7. What management /biosecurity measures can I take to help with the worm issue?

AB: Biosecurity is paramount for effective worm control. Limiting the movement into the poultry unit by people, pests, machinery and equipment will help ensure that no worm eggs or larvae are brought on to the site. Ensuring a proper clean out in between crops is essential, and litter should not be reused. Raising various species or birds of different ages on the same site can also be problematic.

AJ: Most disinfectants commonly in use for disinfection of poultry housing have some degree of activity against worm eggs. The use of dehydrating agents such as Stalosan powder are also effective. The removal of faecal material from the scratching areas and the range on a regular basis is very important. Exposing the faecal matter and therefore worm egg and larval stages to sunlight by harrowing is a very effective way of reducing infective burdens on the ground, as is moving drinkers and feeders regularly.
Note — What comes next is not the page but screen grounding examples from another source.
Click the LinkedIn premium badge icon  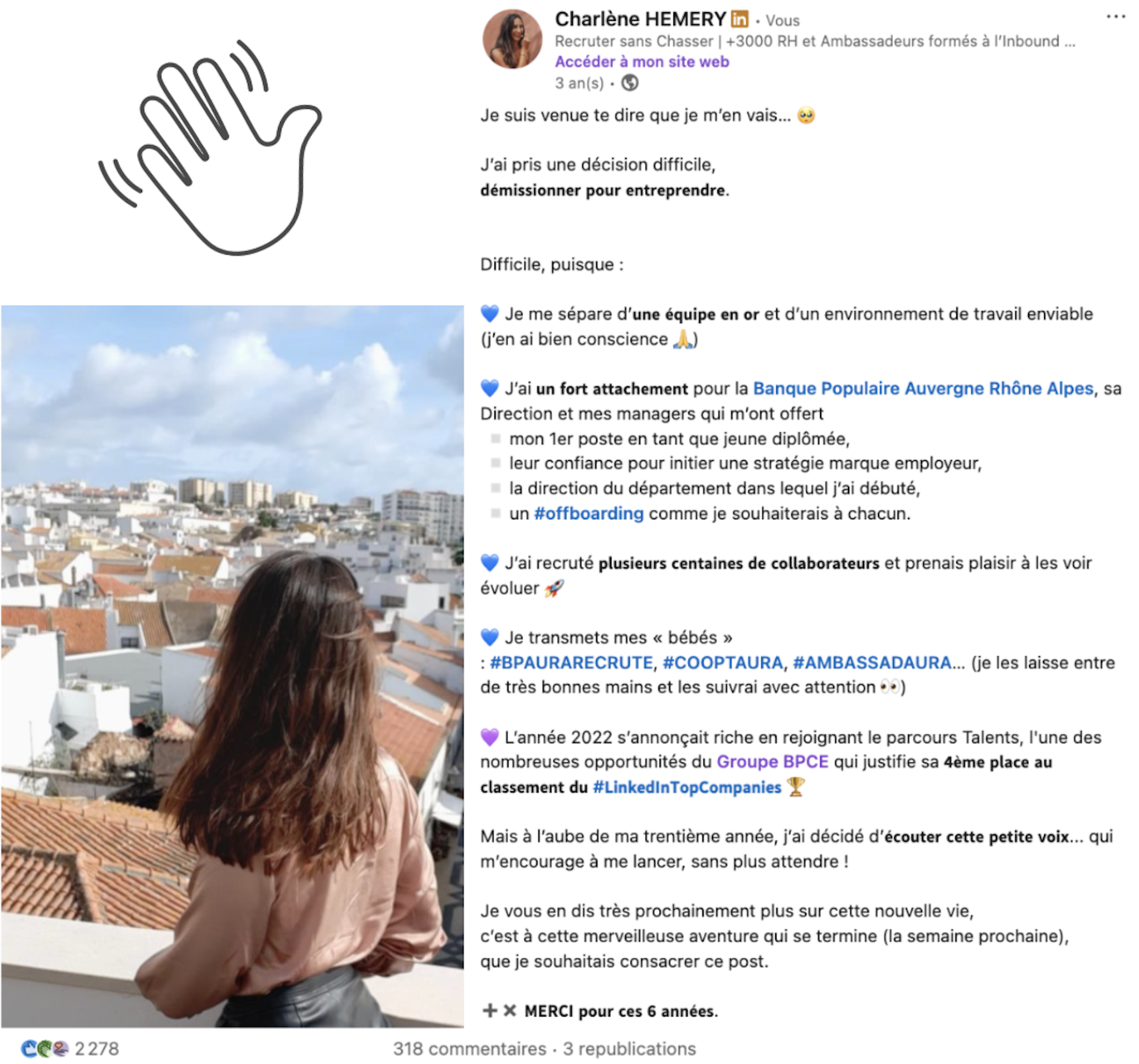tap(739, 19)
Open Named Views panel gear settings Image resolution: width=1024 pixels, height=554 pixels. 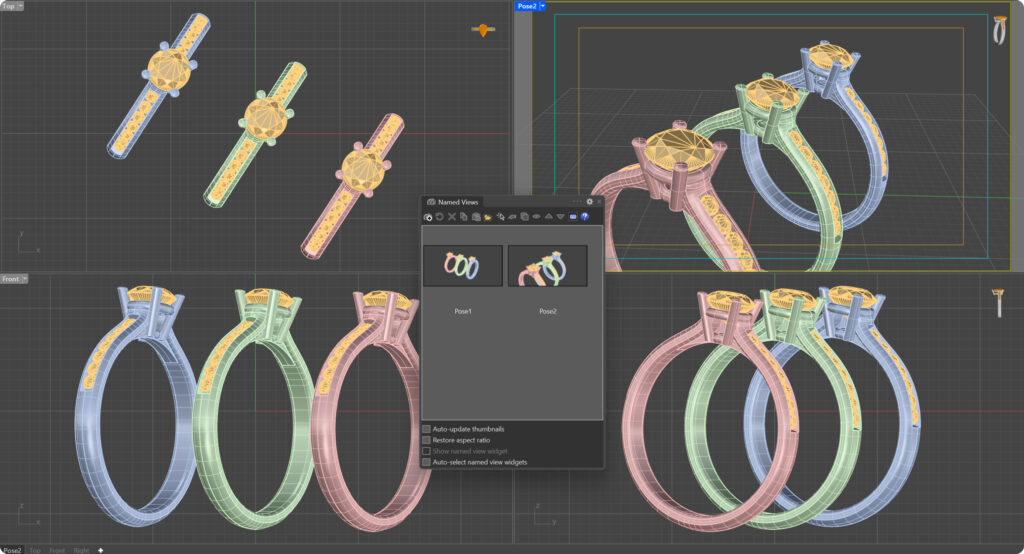(x=590, y=201)
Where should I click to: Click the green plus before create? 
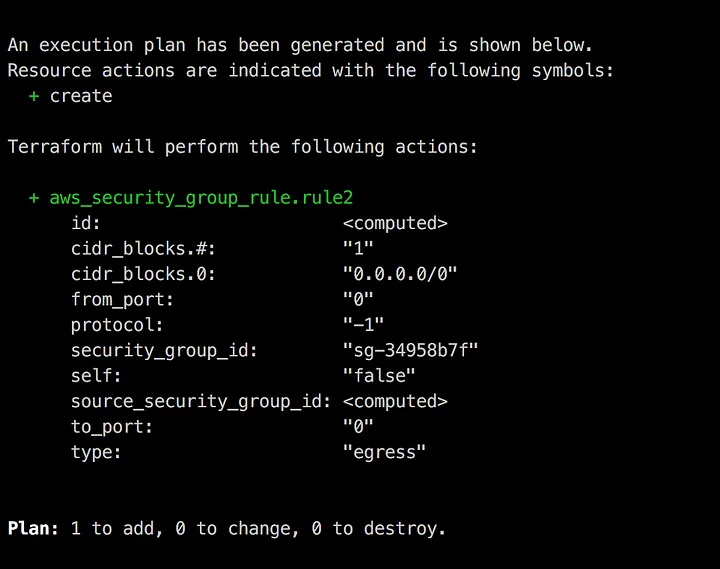(34, 96)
8. What licensed medicated poultry wormers are available and are there any alternative treatments I should consider?

AB: Flubenvet is the only licensed product in the UK or the water-soluble product Solubenol. These are the only medicines that have a nil withhold on eggs and have been tested extensively to show they are safe. Regular use of Flubenvet will reduce the worm contamination on an infected range as the birds “hoover” up the eggs.

9. What is the best de-worming programme over a season and longer term?

AB: Birds are generally wormed every eight weeks. A comprehensive worming programme designed specifically for the site should be discussed with your veterinarian. This may include regular faecal worm egg counts and post-mortems to assess the worm burden in the birds.

AJ: The licensed wormers should be used in either feed or via the water route for seven consecutive days. Repeat courses of treatment should then be implemented after a period of time less than the pre-patent period for the suspected infection. This could vary from three to nine weeks.

In flocks with a more severe worm problem, I would recommend a four-week gap between treatments. Once worm levels are falling, gradually increasing periods between worming treatments can be adopted.

10. Will we ever eliminate worms in poultry production?

AB: Given the ubiquitous nature of worm populations, many with indirect lifecycles, their ability to remain in the ground for long periods of time and continual use of the land by animals, it is seems very unlikely that we will eliminate worms from poultry production altogether.

AJ: Because of the presence of these worms in wild bird populations, it may prove impossible to completely eliminate worms from poultry.